Gözlerimi açtığımda geri kapadım. Gözlerimi açtığımda odanın içerisi karanlıktı. Neredeydim bilmiyordum. Bana ne olmuştu hatırlamıyorum. En son hatırladığım midemin bulandığı ve kustuğumdu. Bunun dışında hafızamda kalan hiçbir şey yoktu. Uzandığım yerde doğrulup sırtımı arkama yaslayıp oturur pozisyona geldiğimde üzerimdeki örtüyü iyice üzerime çektim çünkü üşüyordum. "Sonunda uyanabildin demek Soykanın kızı" diyen sesi soğuktu. Etrafıma bakındım hemen, nerede diye. "Karanlıkta insanlar görme yetkilerini yitirir Soykanın kızı. Ancak hislerinle görebilir, duyabilirsin. Ki eğer hislerini de yitirdiysen karanlık sana sonu olmayan bir kuyu gibi gelir" durgundu fakat sesinde fazlasıyla soğuk bir tını vardı. İnsanın içini titreten cinsten.

"Bende bir defterin var Soykanın kızı". Dediğinde, "Bana Soykanın kızı demekten vazgeç" diye çıkıştım. "Defterindeki hataların kabarırsa eğer, hatalarının karşılığı ağır olur" dedi, az önce söylediğim şeyi umursamayarak. "O zaman yazmaya başla Kuzgun. Senden kurtulup kaçmak için yapmayacağım hata olmayacak" bir gülme sesi geldi kulağıma. "Denemekle kalırsın" dedi. "Gerekirse defalarca denerim ama senden kaçarım. Beni elinde tutabileceğini sanıyorsan yanılıyorsun. Çünkü ben asla bir yabancının elinde, onun insafına kalacak biri değilim" hareketlendiğini sezdim. "Kaçmaya çalışırken sonrasını da düşün. Senin de dediğin gibi, bir yabancının insafına kalmamalısın. Çünkü bu en kötüsü olur" kapının açıldığına dair bir ses duydum önce ardından da kapı kapandı.

Ayaklarımı yataktan aşağı sarkıtıp ayağa kalktığımda karanlıkta yönümü bulmaya çalıştım. Az önce Kuzgunun odadan çıktığında kapıdan gelen sesin nereden geldiğini tahmin ederek kapının yanına gittim. Elimi kapının yanındaki duvarda gezindirdiğimde nihayet prizi bulabilmiştim. Odanın ışığını yaktığımda nihayet önümü görebiliyordum. Yatağa doğru adımlarımı atarken adımlarımda bir bozukluk bir sarsaklık vardı. Yatağa oturduğumuzda elimi bakıma attım. Açık saçlarımı parmaklarımı geçirip geriye attım.
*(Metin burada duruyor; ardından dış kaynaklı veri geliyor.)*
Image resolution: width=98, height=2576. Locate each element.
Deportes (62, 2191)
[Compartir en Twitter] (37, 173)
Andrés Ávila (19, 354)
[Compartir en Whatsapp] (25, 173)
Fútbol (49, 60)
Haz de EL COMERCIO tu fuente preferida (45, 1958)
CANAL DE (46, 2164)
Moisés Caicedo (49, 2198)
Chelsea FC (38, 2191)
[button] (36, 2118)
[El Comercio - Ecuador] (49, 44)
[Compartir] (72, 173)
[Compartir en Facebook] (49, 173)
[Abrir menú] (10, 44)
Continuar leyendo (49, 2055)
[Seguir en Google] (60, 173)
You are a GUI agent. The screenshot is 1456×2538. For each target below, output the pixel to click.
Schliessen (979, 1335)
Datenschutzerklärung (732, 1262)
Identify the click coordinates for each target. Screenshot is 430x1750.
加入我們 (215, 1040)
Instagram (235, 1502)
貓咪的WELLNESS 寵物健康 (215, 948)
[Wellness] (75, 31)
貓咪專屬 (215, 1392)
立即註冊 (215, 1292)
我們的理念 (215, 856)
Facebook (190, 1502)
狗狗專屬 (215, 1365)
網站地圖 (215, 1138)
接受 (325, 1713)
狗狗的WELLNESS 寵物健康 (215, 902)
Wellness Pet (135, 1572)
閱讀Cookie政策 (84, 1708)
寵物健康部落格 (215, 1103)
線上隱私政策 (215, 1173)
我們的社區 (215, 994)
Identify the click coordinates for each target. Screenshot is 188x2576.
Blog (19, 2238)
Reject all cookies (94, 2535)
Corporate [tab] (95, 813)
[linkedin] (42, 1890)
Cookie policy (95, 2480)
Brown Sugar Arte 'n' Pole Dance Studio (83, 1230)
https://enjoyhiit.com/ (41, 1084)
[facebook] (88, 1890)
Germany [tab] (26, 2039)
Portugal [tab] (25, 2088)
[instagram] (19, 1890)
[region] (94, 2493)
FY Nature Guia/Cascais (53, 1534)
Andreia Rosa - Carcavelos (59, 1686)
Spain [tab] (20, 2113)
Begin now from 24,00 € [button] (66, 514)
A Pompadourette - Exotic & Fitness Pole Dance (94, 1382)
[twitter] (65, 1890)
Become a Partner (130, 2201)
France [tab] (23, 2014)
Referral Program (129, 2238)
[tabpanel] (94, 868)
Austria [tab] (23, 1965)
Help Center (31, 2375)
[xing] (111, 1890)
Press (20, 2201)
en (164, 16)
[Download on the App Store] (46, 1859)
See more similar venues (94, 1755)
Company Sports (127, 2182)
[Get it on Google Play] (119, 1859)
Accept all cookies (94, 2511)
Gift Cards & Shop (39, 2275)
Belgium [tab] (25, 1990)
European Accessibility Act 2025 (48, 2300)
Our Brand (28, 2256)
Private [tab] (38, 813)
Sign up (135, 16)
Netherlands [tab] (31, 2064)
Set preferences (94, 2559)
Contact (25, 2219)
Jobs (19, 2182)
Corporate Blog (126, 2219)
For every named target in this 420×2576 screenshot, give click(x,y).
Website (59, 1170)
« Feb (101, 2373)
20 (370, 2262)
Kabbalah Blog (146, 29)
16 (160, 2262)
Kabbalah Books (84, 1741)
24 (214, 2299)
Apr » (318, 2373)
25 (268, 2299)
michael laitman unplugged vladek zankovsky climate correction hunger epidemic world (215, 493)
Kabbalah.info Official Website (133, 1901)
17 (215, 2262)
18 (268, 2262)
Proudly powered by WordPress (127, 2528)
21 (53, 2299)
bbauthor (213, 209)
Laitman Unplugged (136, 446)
Bayılmıştım. Zaten onca baş dönmesi ve mide bulantısının ardından ne bekliyordum ki. Odaya değdi bakışlarım. Kapatıldığım odanın içinde hiçbir şey yoktu fakat bu oda da bir yatak, bir gardrop ve bir makyaj masası vardı. Yataktan kalktım ve odanın kapısına ilerledim. Kulpu tutup aşağı indirdiğimde kapı açılmıştı. Şaşırmıştım, çünkü bu sefer kapıyı kilitlememişti. Odadan çıktığımda merdivenleri gördüm. Demek ki burası iki katlı bir yerdi. Geniş ama uzun olmayan bir koridor vardı. Yan yana iki oda vardı ve benim önünde durduğum odanın yanında da bir kapı vardı. Merdivenlere yönelip basamakları inmeye başladım. Son basamaklara geldiğimde meraklı bakışlarım etrafta gezindi. Deri, açık kahve renkteki koltukların olduğu yere ilerledim.

Tekli koltukta oturmuş, başını arkaya yaslamış gözleri kapalı duran Yaman'ı gördüm. Kollarını koltuğun yanlarına koymuş, ayaklarını açmış rahat bir şekilde öylece duruyordu. "Kapıyı kilitlememişsin, yoksa kaçmayacağımı mı düşünüyorsun" dediğimde dudağının kenarı yukarı doğru kıvrıldı. "Benim olduğum yerden kaçamazsın küçük" "kaç yaşındasın acaba, bana sürekli küçük diyorsun da?" Diye sordum, onun oturduğu koltuğun karşısındaki koltuğa oturduğumda. "27" dediğinde gözlerim kocaman açılmıştı, gözleri kapalı olduğu için o bunu göremiyordu. Nasıl 27 yaşında olabilirdi ama hiç yaşını göstermiyordu. Daha çok yirmili yaşlarının başında gibi görünüyordu. "Benim için abi sayılırsın" dedim arkama yaslanırken. "Niye, senin yaşın kaç?" Diye sorduğunda kafasını yana yatırdı. "23" dedim. "Yaşın bana abi diyecek kadar küçük değil. Ama görüntün seni daha da küçük gösteriyor" Bunu bende biliyordum. Yaşım 23'dü fakat minyondum. Yüzüm küçük ve boyum da çok uzun olmadığı için asla yaşımın insanı değildim ve asla yaşımı göstermiyordum.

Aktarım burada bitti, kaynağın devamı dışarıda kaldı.